My entire Christian life, I have heard individuals appeal to the account of Daniel and the lions’ Den (Dan. 6) in order to promote the idea that Christians should act courageously in high-handed defiance against ungodly governments. Additionally, I have heard this passage utilized to encourage Christian obedience in the face of ungodly governmental regulations. The former is foreign to this passage. The latter is certainly an acceptable application; but, is that why the passage is in the Bible? I would suggest that in order to understand the account of Daniel in the lions’ den properly, one must read it redemptive-historically. Consider the following.

There is a clashing of kingdoms at play in the account that demands a retrospective consideration of Genesis 3:15. Babylon stands for the kingdom of Satan (interesting also being used as a shorthand for the kingdom of Satan among all the ungodly nations of the world in the book of Revelation). Jerusalem, who was, at that time, in captivity, stands for the kingdom of God — the seed of the woman. In the Babylonian captivity of the Old Covenant church, the kingdom of Satan was seeking to destroy the kingdom of God. God, however, was utilizing this ungodly people to discipline His rebellious covenant people for their disobedience. Nevertheless, they were still God’s covenant people and the people from whom the promised Messiah would come.

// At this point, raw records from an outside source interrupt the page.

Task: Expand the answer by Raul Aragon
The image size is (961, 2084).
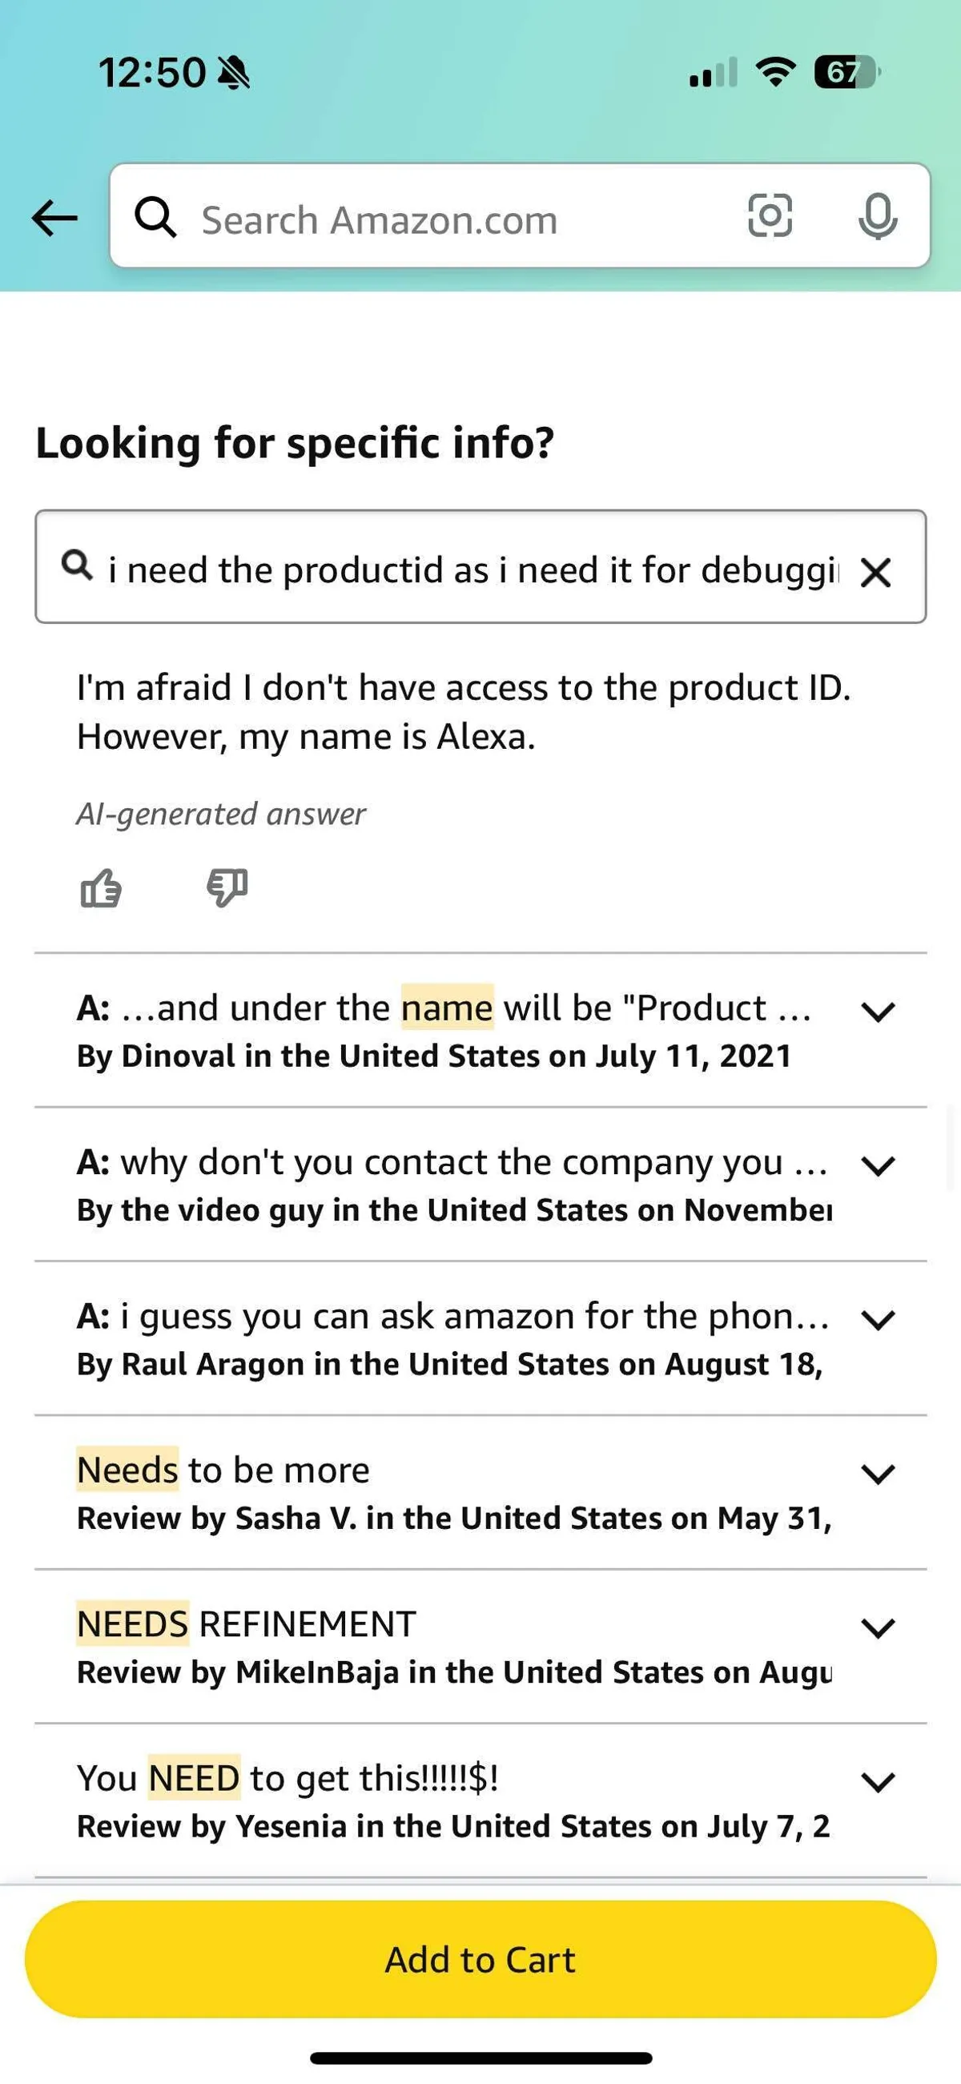Action: (878, 1320)
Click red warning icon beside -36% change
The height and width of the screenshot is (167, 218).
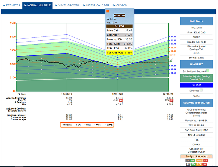point(121,100)
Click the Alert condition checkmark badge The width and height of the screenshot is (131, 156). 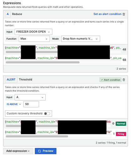coord(111,80)
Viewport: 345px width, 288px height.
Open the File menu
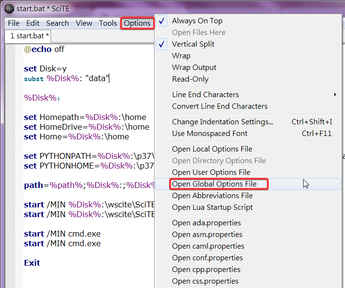[14, 23]
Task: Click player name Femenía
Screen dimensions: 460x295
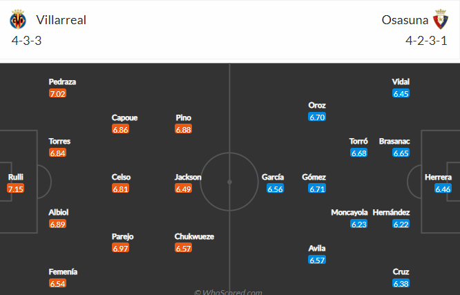Action: (x=63, y=272)
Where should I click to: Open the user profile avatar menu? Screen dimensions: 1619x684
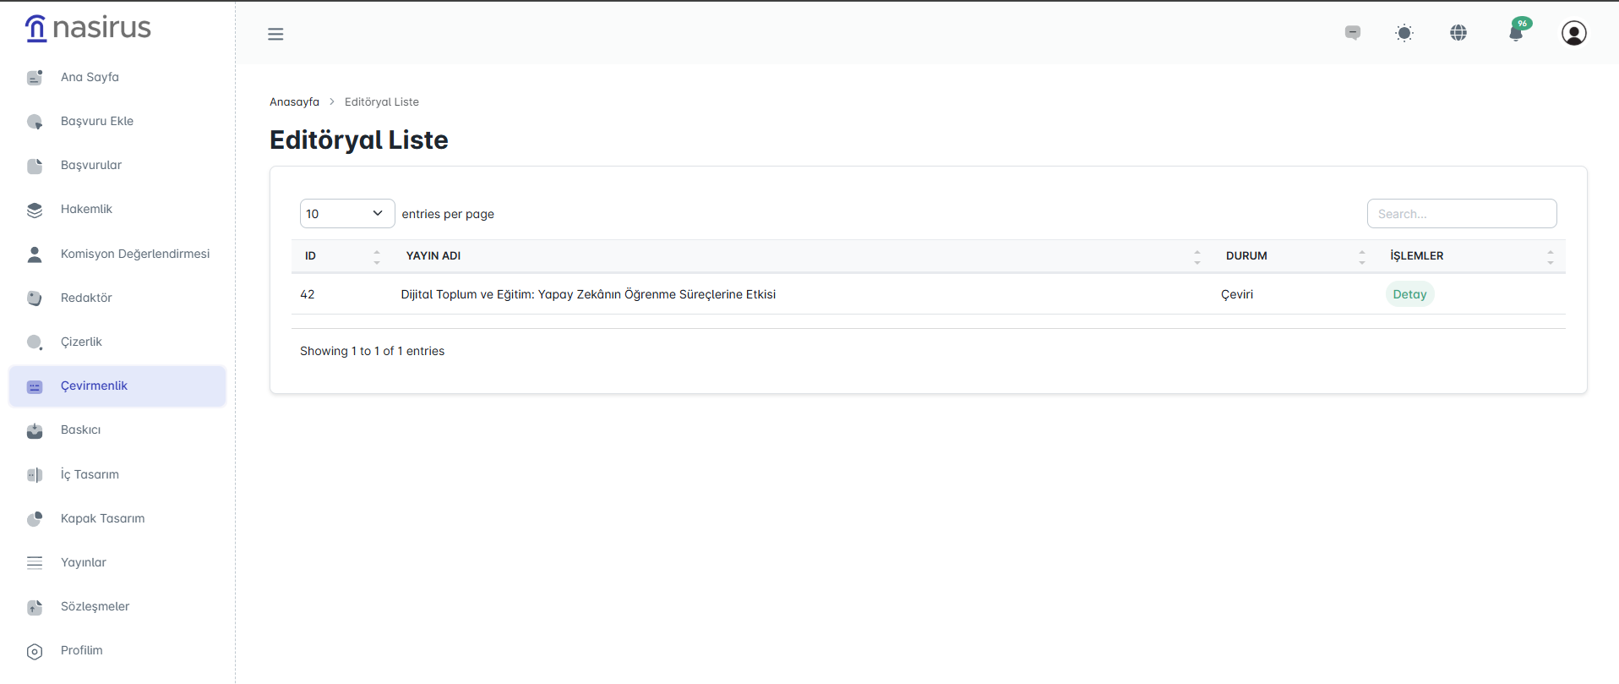(1573, 33)
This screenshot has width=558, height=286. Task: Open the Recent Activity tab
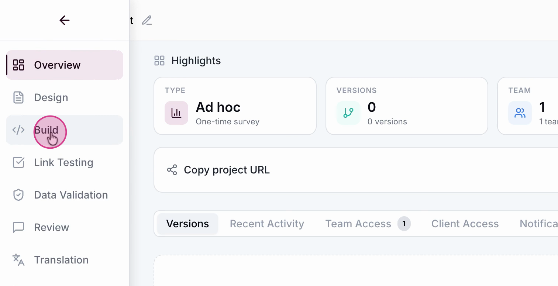[267, 224]
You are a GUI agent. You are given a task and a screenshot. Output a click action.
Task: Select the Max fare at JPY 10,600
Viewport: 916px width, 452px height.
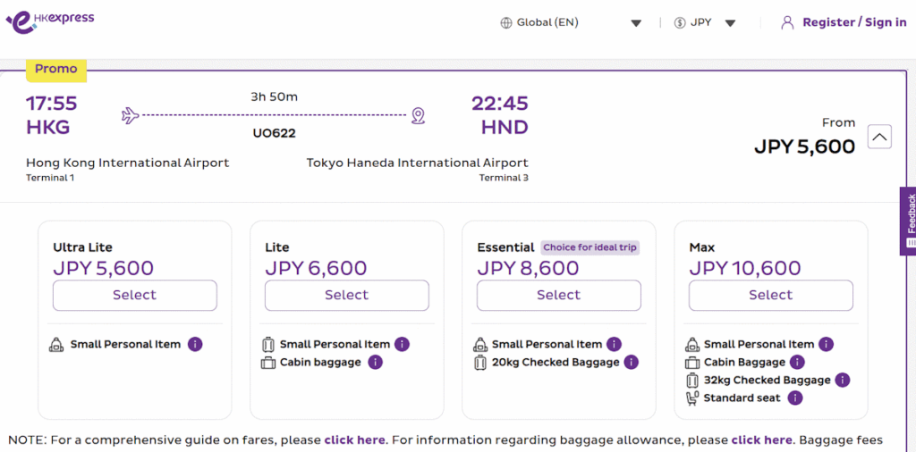[770, 295]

Daniel, far from acting in high-handed defiance against the ungodly edicts of the Babylonian (and here, against the Mede and Persian rulers), actually gained the favor of the kings who were in power during his longstanding captivity. Daniel had gained the favor of Nebuchadnezzar, and then the favor of Darius II (probably the same individual as Cyrus). He had been promoted constantly throughout his captivity. When we come to chapter 6, Daniel has been exalted to one of three of the highest places of authority under Darius himself. Then, we are told that he is about to be promoted to be a ruler over all the governors and satraps. This exaltation elicited from the other rulers distain and a desire to destroy Daniel.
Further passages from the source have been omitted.